Year Established: 2014 Start Date: 2014-03-01 End Date: 2015-02-28
Total Federal Funds: $18,000 Total Non-Federal Funds: $36,000
Principal Investigators: Kevin Haas, Donald Webster
Abstract: Georgia’s salt marshes are one of the most valuable and productive ecosystems in the state. Both the livelihood and benefits of salt marshes depend on the hydrodynamics across the tidal marshes and enclosed estuaries. A previous numerical modeling study has shown a strong linkage between the flow in Georgia salt marshes and the accompanying estuarine flow. The study demonstrated that both the intertidal storage and the enhanced marsh friction from the vegetation significantly alter the asymmetry of the estuary flow; however, the particular effects are highly dependent upon the details of the marsh flow, in particular the lateral extent of tidal flat flooding. Therefore it is essential to understand the relative timing and extent of the flow within the marsh and how this relates to the estuarine flow and asymmetry. The proposed project will begin to define such unknown details of marsh hydrodynamics through simultaneous field measurements of estuarine and marsh flow across a transect. This project will leverage a planned field experiment which already includes detailed measurements of velocities and turbulence in and around oyster reefs in coastal Georgia. We will supplement these experiments with simultaneous additional marsh water level measurements, velocity profile measurements near the oyster bed, and transect measurements of the currents and water level across the main channel.
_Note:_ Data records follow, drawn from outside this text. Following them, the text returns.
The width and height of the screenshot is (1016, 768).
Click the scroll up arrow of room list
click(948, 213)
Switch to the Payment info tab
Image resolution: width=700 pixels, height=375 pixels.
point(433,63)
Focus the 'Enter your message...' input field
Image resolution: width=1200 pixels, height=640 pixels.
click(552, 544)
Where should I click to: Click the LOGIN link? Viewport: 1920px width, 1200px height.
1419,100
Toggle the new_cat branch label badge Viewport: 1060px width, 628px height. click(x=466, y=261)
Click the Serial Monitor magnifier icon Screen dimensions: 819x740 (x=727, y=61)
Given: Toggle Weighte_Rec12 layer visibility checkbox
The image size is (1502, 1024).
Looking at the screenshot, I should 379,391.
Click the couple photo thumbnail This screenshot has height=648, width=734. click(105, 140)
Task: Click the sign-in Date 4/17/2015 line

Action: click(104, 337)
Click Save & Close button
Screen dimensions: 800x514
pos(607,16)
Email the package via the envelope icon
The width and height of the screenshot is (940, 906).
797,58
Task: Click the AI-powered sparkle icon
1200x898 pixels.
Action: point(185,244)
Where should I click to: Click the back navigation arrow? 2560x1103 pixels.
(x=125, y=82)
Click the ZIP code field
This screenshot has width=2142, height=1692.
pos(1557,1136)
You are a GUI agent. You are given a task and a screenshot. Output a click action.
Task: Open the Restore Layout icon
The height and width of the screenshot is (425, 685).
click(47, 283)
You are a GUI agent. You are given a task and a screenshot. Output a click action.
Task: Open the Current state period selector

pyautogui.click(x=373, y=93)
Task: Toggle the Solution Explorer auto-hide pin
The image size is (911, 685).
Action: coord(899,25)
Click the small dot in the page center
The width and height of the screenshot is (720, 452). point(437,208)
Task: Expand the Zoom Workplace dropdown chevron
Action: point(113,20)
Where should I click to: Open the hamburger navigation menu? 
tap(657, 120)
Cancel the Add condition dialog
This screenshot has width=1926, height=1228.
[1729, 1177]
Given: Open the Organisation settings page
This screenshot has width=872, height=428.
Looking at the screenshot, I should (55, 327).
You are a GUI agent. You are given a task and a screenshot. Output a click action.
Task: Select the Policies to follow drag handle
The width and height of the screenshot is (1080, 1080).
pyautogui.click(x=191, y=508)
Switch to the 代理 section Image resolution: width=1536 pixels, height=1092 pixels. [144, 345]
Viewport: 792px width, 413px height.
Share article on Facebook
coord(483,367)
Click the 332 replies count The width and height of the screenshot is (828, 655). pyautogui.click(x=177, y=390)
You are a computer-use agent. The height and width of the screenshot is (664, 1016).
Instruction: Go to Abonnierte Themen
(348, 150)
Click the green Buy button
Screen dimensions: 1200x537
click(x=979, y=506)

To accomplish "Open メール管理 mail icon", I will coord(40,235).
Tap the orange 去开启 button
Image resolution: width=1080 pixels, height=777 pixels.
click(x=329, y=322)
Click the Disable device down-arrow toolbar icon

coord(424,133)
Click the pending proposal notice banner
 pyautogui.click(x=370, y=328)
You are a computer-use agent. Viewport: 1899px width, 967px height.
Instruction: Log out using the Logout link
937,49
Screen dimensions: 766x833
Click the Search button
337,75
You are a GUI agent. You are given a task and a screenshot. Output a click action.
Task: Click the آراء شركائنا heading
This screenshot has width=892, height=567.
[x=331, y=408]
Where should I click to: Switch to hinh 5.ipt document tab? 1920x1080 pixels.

The specific project objectives are as follows: 1) Obtain comprehensive synchronized water level and velocity field measurements in a Georgia salt marsh and corresponding main flow channel. 2) Analyze the data obtained in the field project to determine the relationship between the peak flows in the channel and the marsh inundation and compare this with the relationships determined by the previous numerical model simulations.